Anyway, that's just the introduction. I have a specific example to discuss. In a subtractive quota method (where candidates are elected and a quota of votes is then removed), parties can gain more than their fair share of seats by getting each of their voters to vote for just one of their candidates, which wouldn't happen in an e.g. D'Hondt party list election or Proportional Approval Voting with D'Hondt divisors. With Sainte-Laguë party list or PAV, there can be a splitting incentive, but it's limited far more than with subtractive quota methods, where very extreme examples can be contrived.
In the following example there are 4 seats. It doesn't really matter which quota is used - it works for any fixed quota - so I'll just use Hare. There are 12n voters, which makes the quota 3n, and the votes are as follows:
3n: A1, A2, A3
n: B1
n: B2
n: B3
6n: Assorted other candidates, none of which get enough votes to be elected.Let's say A1 is elected first. That uses up the entire A vote. All the other seats then go to B candidates, so a 3:1 ratio despite there being a 50:50 split between A and B voters. This example can be made as extreme as you like in terms of the A:B seat ratio.

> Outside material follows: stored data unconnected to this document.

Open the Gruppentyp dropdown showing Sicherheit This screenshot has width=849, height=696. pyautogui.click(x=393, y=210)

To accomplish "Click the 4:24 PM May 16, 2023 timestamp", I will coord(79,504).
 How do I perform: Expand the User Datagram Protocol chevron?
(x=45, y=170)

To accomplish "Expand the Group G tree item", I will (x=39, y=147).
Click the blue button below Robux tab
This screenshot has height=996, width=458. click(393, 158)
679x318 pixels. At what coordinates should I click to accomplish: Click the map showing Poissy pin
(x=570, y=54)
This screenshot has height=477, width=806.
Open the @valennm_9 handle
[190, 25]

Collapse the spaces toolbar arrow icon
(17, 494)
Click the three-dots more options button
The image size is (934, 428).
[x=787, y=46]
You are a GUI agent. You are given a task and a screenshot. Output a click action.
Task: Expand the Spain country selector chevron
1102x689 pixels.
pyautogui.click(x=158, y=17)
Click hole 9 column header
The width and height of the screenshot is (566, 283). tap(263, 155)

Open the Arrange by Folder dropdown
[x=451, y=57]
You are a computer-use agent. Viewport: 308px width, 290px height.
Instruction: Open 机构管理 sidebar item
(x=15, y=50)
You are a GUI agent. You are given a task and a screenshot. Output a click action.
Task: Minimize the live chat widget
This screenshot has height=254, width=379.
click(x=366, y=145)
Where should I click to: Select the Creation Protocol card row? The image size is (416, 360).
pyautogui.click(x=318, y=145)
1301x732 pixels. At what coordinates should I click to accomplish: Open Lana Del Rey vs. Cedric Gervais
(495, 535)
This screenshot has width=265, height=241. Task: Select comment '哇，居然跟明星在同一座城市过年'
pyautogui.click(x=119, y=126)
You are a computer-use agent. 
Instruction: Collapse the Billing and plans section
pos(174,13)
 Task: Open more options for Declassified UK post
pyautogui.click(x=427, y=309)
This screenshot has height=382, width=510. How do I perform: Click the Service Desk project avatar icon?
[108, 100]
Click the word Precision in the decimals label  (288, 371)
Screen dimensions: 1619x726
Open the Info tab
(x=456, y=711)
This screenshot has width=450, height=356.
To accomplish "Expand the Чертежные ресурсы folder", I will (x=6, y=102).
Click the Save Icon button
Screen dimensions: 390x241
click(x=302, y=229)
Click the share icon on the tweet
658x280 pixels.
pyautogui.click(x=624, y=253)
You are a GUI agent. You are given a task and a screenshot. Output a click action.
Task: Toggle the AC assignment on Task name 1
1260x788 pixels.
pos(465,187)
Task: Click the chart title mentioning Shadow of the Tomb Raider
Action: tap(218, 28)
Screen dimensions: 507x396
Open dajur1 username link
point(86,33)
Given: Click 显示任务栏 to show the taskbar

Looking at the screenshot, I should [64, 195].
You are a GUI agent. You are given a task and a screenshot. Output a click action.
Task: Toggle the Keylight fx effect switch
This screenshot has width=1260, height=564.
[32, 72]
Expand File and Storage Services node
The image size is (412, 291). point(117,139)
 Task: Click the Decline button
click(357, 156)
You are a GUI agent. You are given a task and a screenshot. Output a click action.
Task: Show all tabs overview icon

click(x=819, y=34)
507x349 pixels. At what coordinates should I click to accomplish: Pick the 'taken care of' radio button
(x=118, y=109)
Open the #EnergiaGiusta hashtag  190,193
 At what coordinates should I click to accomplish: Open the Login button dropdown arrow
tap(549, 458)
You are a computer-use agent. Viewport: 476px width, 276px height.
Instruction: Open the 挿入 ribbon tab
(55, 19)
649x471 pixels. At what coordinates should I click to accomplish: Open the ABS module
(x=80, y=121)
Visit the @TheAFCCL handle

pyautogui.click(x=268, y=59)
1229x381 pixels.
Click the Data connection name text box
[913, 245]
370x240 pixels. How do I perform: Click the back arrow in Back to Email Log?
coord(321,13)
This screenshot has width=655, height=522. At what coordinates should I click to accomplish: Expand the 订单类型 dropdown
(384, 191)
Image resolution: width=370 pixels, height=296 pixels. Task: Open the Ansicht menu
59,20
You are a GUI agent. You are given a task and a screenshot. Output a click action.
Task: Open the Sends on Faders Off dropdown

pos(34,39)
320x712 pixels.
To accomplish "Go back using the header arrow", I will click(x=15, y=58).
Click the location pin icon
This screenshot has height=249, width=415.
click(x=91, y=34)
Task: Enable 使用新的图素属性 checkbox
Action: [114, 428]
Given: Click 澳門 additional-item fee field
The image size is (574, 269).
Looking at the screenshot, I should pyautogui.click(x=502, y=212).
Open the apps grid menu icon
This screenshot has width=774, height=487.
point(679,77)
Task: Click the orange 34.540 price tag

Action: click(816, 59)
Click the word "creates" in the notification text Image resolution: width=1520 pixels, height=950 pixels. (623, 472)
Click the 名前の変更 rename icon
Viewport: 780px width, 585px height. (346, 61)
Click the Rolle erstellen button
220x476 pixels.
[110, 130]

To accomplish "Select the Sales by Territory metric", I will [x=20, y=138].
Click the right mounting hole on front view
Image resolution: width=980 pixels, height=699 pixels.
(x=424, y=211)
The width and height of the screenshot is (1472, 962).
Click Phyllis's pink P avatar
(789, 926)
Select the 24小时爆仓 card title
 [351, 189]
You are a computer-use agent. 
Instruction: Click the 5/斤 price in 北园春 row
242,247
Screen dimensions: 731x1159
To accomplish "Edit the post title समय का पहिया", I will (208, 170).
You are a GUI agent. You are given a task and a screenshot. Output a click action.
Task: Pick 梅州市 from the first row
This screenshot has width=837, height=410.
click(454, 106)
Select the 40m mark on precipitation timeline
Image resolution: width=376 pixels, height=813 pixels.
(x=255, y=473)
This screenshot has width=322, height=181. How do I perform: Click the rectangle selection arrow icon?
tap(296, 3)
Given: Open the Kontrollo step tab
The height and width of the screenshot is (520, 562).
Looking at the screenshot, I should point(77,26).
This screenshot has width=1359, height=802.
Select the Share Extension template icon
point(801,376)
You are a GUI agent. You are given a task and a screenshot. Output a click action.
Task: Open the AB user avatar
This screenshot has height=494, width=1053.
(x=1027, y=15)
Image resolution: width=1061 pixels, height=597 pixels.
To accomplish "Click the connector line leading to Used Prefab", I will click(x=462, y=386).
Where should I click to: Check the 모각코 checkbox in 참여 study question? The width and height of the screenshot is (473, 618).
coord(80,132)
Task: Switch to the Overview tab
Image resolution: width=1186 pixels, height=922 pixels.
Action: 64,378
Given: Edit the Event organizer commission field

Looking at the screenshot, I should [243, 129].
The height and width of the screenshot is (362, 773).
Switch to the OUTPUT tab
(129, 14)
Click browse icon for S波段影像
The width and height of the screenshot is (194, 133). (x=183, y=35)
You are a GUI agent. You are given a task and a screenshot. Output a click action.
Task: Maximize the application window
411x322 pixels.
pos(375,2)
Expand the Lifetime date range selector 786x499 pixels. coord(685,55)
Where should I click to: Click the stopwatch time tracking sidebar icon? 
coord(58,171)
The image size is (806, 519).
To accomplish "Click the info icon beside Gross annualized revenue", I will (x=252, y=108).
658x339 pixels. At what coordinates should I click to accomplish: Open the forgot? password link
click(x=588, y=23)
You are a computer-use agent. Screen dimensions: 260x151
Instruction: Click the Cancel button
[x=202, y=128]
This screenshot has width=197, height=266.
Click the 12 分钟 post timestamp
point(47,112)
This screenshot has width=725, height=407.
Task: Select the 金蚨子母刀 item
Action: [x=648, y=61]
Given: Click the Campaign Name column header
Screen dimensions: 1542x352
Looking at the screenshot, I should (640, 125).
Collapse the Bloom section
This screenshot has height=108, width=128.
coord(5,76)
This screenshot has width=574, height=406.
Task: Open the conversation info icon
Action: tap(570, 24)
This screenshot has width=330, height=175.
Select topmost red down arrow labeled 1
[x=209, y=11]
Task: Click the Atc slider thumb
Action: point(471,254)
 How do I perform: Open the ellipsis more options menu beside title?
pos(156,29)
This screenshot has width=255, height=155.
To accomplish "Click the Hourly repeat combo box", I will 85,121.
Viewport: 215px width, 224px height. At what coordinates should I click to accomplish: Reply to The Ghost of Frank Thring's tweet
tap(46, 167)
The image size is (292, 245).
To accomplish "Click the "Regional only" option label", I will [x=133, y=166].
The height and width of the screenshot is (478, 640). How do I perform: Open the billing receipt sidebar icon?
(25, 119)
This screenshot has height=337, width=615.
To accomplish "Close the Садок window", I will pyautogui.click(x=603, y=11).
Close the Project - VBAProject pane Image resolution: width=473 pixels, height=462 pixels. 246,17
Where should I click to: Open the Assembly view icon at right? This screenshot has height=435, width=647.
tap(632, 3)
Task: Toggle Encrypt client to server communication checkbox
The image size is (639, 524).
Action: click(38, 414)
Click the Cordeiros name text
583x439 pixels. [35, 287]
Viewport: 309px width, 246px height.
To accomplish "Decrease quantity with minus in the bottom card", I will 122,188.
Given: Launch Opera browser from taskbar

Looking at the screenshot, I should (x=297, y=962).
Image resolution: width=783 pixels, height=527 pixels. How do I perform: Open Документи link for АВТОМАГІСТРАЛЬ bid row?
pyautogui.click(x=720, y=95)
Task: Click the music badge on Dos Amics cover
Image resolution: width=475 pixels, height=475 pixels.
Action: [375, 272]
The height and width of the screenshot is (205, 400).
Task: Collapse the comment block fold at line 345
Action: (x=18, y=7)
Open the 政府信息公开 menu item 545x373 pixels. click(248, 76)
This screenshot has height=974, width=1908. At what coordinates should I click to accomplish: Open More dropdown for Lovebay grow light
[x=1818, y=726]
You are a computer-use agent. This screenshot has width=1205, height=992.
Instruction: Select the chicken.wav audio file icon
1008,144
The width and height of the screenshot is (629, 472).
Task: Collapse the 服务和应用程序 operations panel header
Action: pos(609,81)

I think all subtractive fixed quota methods are vulnerable to this. This includes Allocated Score, Sequentially Spent Score, Threshold Equal Approval and the Method of Equal Shares.
This problem might be averted or at least mitigated using something like Sequentially Shrinking Quota rather than a fixed quota, but I'm not sure exactly how all the methods would interact with this.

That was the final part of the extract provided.